Pent up at home for several months with rather severe physical injuries, gallery and residency director Michael David, a man who isn't really known for taking it easy or slowing down, was basically forced to take it easy and slow down. As the unavoidable reality of that set in, he realized he had probably had such an obligatory slowdown coming for a while, and that it was finally time to commit to taking advice and following orders from doctors. Anyone who knows David at all might already begin to marvel at precisely that.
What David hadn't quite foreseen, even with his now more hindsight-mindful point of view, was that this same sequence of events, this same scenario of healing and recovery, would lead to a relative turnaround of not only lifestyle and regard for personal well- being, but also of personal and collective sentiment. It led to him spending a great deal of uninterrupted time in the immediate company and care of family and friends, a kind of lingering and casual, in certain ways gentle passing of time that it seems so many of us rarely enjoy, or even know how to enjoy, these days.

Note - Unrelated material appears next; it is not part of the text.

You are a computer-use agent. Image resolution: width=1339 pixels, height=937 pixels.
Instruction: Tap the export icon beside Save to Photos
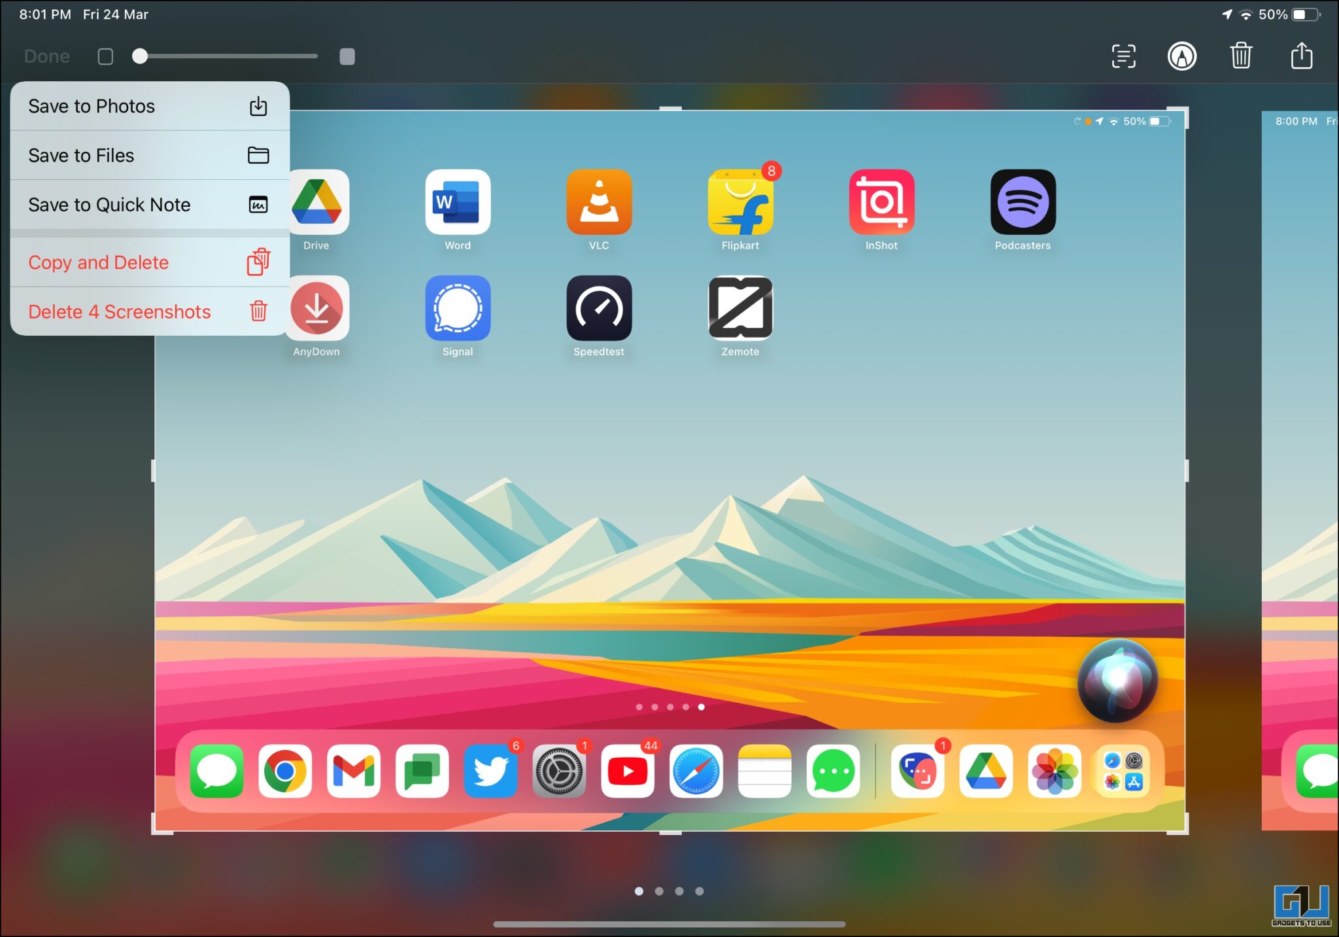259,106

Not unplugged time. Not off the grid. We are still talking about Michael David, after all. And what we're talking about is simply an extended time of warmth and nurturing, sentiments and acts that are often mutually reciprocating. This period entailed a steady process of spiritual and emotional reassessment, renewal and, in a way, upheaval for David and his loved ones alike. Then, at some point it led Lex Singer, David's son and
dearest pal, to show him the music video for Johnny Cash's cover of a very particular Nine Inch Nails song, "Hurt." Somehow David had no idea that Cash's cover of the song existed. If you're aware of David's enthusiasm for and broad knowledge of music history, this seems utterly incredible. If you're aware enough of the song to know how the inherent hurt of the original version becomes amplified into the more profound hurt resounding throughout Cash's gutturally repackaged rendition, then you know it is utterly moving.
That revelation led David to do what you might expect from him: send out a flurry of excited emails and text messages to people about having his mind blown, doing a social media post or two, and so on. Never off the grid, Mr. David, as you likely know. And always exuberantly inspired by creative discoveries.

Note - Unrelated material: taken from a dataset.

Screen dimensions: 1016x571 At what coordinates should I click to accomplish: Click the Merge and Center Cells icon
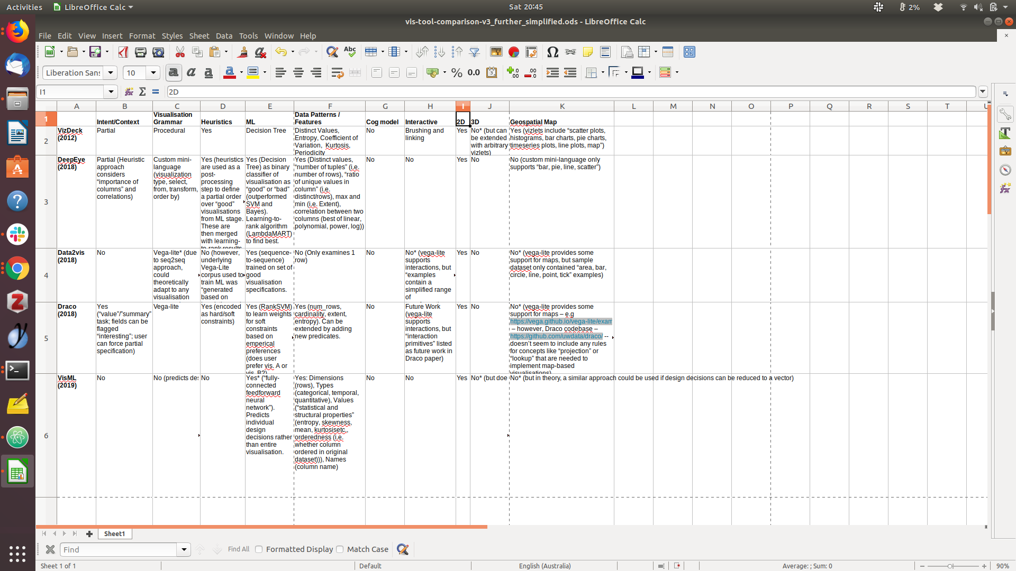[355, 73]
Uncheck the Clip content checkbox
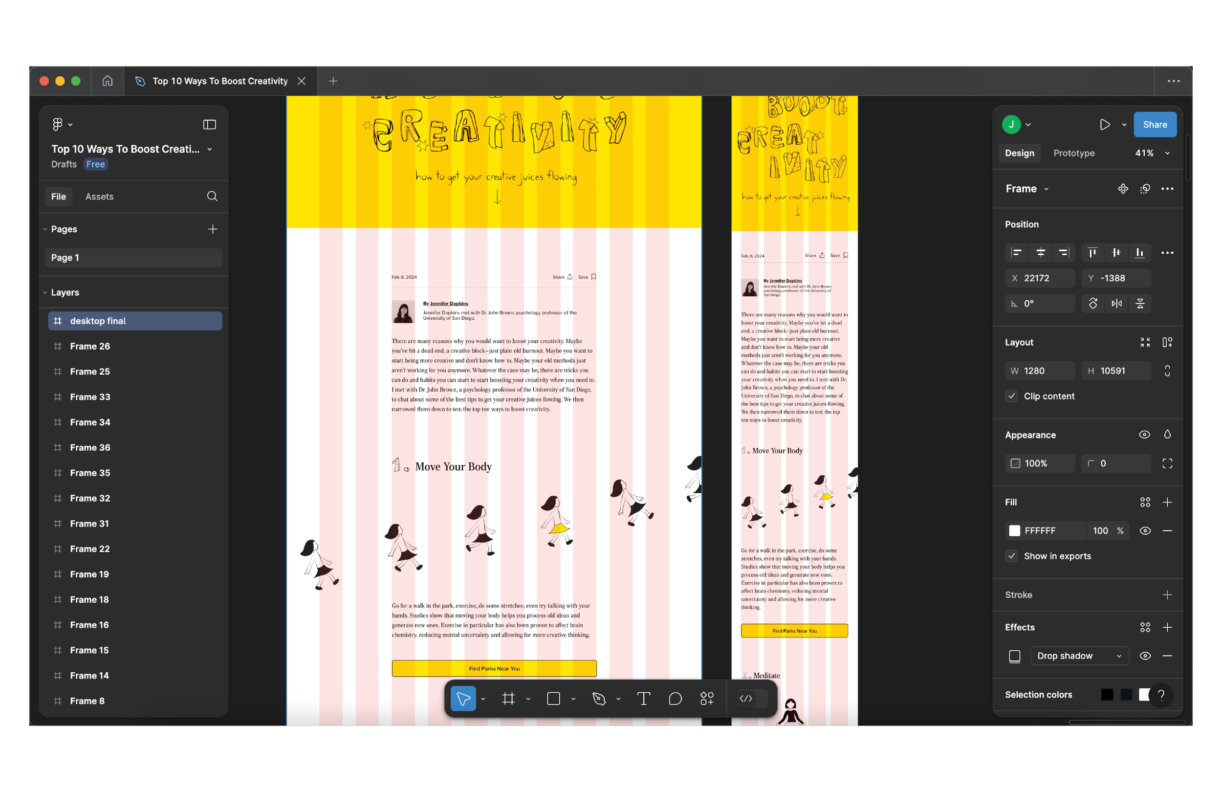The image size is (1222, 791). click(x=1011, y=396)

Some of those excited emails went out to the group of residency artists several months ago. Soon afterwards, all manner of associations and personal narratives poured forth in their responses. And that's how "Hurt" — as a song, a cover, a video, a tangible feeling, a metaphor, an abstraction — became the conceptual underpinning and title for the seven artists' period of residency, an intense week of work and critique during which this theme has been treated in various ways and in a full range of media. Some of the yields from the artists' efforts building up to and during the week furnish the artworks in yet another form of "Hurt," this time a residency-concluding exhibition.
Creatives of most stripes would tend to agree that their practices serve, at least sometimes, as useful ways to productively channel emotional or spiritual struggles, or maybe even physical pain or discomfort in some way. By no means do such processes always yield results full of sadness and despair, mood and melancholy, spite and spleen. In effect, the "Hurt" address their collective theme in generally indirect ways, or with some manner of self-distancing. The abstract side of things is what prevails — abstractions of an abstract notion rendered palpable and visible in abstract works.